On va mieux traquer les sites de pornographie enfantine

©PHOTOPQR/LE MIDI LIBRE / OLIVIER DEMOLS MONTPELLIER LE 15 06 2012 PORNOGRAPHIE INFANTILE PEDOPORNOGRAPHIE / COUP DE FILET NATIONAL CONTRE LA PEDOPHILIE
©PHOTOPQR/LE MIDI LIBRE / OLIVIER DEMOLS MONTPELLIER LE 15 06 2012 PORNOGRAPHIE INFANTILE PEDOPORNOGRAPHIE / COUP DE FILET NATIONAL CONTRE LA PEDOPHILIE ©BELGAIMAGE
Annick Hovine

Child Focus peut désormais réaliser une analyse des images pédopornographiques avant de les transmettre à la justice.

Sur la toile, les images, abominables, d’abus sexuels d’enfants circulent en sautant les frontières. Depuis 2002, Child Focus (la Fondation belge pour enfants disparus et sexuellement exploités) a ouvert un point de contact en ligne* où chaque citoyen peut signaler les sites qui véhiculent ce types de photos et de vidéos. Au total, ce sont quelque 15 000 signalements qui sont déjà parvenus à Child Focus, précise Dirk Depover, directeur de la communication. Les photos signalées comme pédopornographiques sont transmises à la cellule "traite des êtres humains" de la police judiciaire fédérale qui, le cas échéant, les fait suivre vers les autorités judiciaires.

Un premier filtre

Dans ce processus, Child Focus avait jusqu’ici un simple rôle de boîte aux lettres. Parce que le droit pénal belge interdit à quiconque, quelle que soit son intention, de visionner des images d’abus sexuels d’enfants. Le simple fait de les afficher à l’écran est punissable. "Cela nous empêchait jusqu’ici d’analyser ces images", indique M. Depover.

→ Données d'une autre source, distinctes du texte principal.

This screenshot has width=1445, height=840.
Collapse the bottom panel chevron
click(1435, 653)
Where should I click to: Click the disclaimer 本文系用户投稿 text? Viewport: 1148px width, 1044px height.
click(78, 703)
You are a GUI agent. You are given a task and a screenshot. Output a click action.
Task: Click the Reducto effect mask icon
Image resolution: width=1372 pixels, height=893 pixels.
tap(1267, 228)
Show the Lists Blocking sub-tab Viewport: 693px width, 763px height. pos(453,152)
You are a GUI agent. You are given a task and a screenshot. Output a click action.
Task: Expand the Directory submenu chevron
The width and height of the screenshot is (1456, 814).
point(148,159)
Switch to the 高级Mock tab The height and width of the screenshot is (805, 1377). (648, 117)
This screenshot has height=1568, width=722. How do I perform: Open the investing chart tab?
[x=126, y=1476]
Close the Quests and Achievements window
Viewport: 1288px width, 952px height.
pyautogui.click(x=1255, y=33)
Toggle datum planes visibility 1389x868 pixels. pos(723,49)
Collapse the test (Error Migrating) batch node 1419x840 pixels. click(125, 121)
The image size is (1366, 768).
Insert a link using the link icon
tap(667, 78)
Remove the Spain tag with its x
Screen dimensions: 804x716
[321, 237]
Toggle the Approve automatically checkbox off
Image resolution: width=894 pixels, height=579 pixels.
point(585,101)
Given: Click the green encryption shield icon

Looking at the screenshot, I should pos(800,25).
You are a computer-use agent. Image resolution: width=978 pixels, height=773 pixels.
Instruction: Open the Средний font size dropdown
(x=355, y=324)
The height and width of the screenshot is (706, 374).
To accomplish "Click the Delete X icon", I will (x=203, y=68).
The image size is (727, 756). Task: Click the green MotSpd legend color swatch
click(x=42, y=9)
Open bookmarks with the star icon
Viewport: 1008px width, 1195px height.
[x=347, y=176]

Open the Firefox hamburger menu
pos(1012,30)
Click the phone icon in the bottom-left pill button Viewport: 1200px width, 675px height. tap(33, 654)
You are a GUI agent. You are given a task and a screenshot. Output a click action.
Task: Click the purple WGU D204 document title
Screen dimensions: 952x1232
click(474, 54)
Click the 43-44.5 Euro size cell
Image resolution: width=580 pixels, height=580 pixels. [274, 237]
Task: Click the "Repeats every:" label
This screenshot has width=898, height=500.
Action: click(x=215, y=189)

Impossible aussi de partager ces milliers d’images dans le cadre du réseau international de lutte contre la pornographie enfantine sur Internet (baptisé "Inhope"), dont Child Focus est pourtant le point de contact belge. Ce réseau regroupe 51 "hotlines" implantées dans 45 pays. Chaque jour, les analystes des différents points de contact scrutent les sites signalés, décryptent les images et vérifient leur contenu. En cas de caractère pédopornographique avéré (selon des critères spécifiques établis au niveau international), elles recherchent le pays où le site Internet est hébergé et préviennent le point de contact concerné.

Sauf Child Focus qui, légalement, ne pouvait avoir aucun rôle opérationnel dans le réseau "Inhope". La Fondation avait déjà tiré le signal d’alarme en 2014. La situation était aussi frustrante qu’inefficace : la police n’a pas les moyens de visionner les milliers d’images qui lui parviennent sans filtre.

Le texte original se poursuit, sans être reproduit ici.